Yang, B., Li, S., Elder, B. R., & Wang, Z.
Yang, B., Li, S., Elder, B. R., & Wang, Z. (2013). Community-planning approaches and residents' perceived safety: A landscape analysis of park design in the Woodlands, Texas. Journal of Architectural and Planning Research, 30(4), 311–327. https://www.jstor.com/stable/43031016
This study compares community-park design and residents' perceptions of safety in two subdivision communities in The Woodlands, Texas. The communities were built following two different planning approaches—the ecological approach and the conventional approach. Surveys have shown that residents generally feel safer in community parks built according to the latter approach. Using landscape metrics and home-to-park proximity indicators, we examine how different planning approaches affect park design and, as a result, influence residents' perceptions of safety. We cross-validated the results with survey studies conducted over several years. The study findings suggest that park location, spatial configuration of woody vegetation, and management of understory can be important design considerations that impact residents' perceived levels of safety. Park designers and managers should also consider providing parks that meet diverse needs and balance the requirements of ecological preservation, aesthetics, and cultural preference.
While the landscape design of Grogan's Mill subdivision received awards for its ecological sustainability, it sacrificed residents' perceived safety by engendering physical isolation, feelings of entrapment, and perceptions of risk. Alden Bridge subdivision, which followed a conventional planning approach, had higher perceptions of safety and more residents within the ideal range of parks (328–1,312 feet). The authors suggest clearing understory vegetation around entrances to trails, parks, and traffic hubs to create more visibility, as well as trimming trees to create higher canopies and increase sunlight. Regular maintenance and a space free from litter and graffiti also may increase perceptions of safety and user comfort.

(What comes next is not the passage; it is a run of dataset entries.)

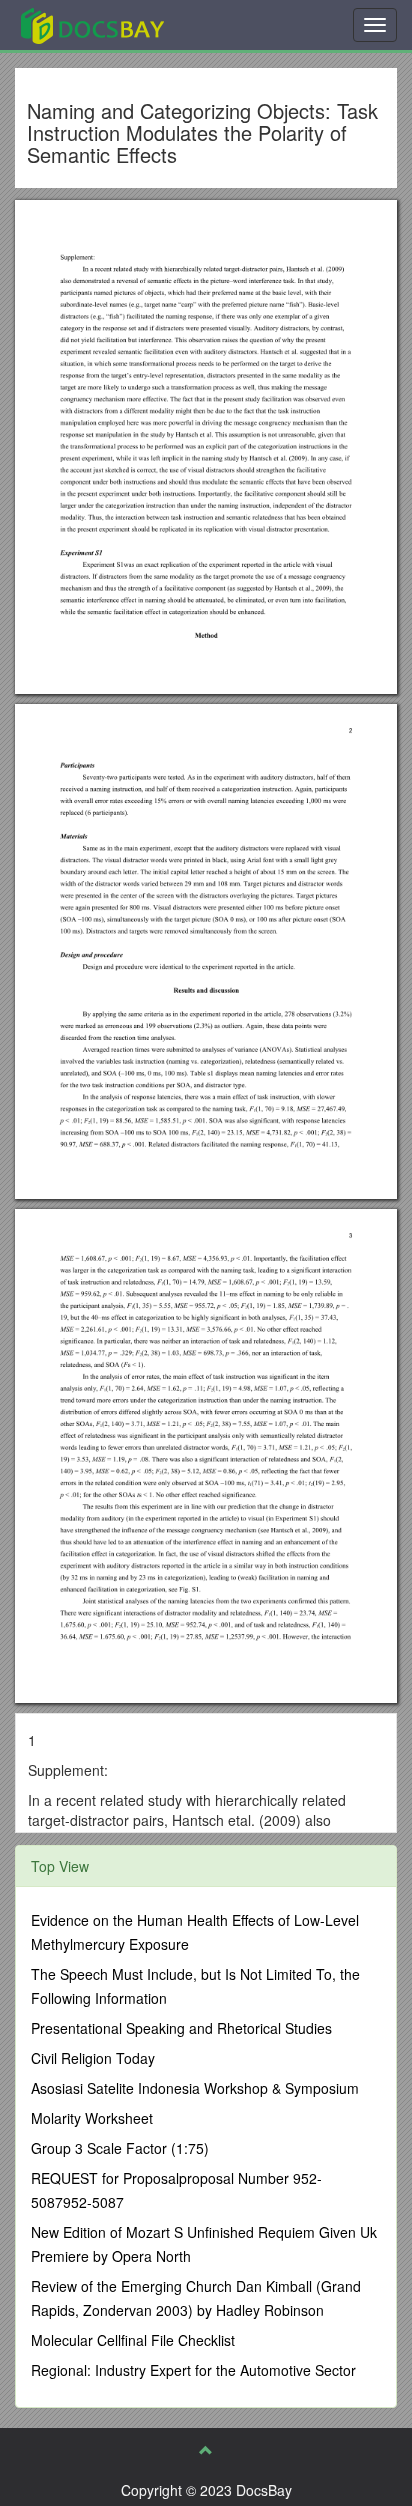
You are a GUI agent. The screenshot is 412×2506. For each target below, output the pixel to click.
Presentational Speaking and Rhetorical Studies (181, 2028)
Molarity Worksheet (92, 2118)
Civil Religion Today (93, 2058)
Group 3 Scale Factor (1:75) (120, 2148)
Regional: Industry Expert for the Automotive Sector (193, 2370)
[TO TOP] (206, 2450)
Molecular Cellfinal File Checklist (133, 2340)
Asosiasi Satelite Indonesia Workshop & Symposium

Description of method used in the article
The study compared two villages in the Woodlands development in Montgomery County, TX. The residents were surveyed from 1999 through 2010 about perceived safety levels in community parks generally, in the neighborhood during the day and in the neighborhood during the night. In tandem, researchers analyzed three landscape ecology metrics - percentage of landscape (PLAND), number of patches (NP), and patch density (PD). The second analysis used park boundaries with a series of buffers in 328 ft. (100 m) increments to analyze home-to-park proximity.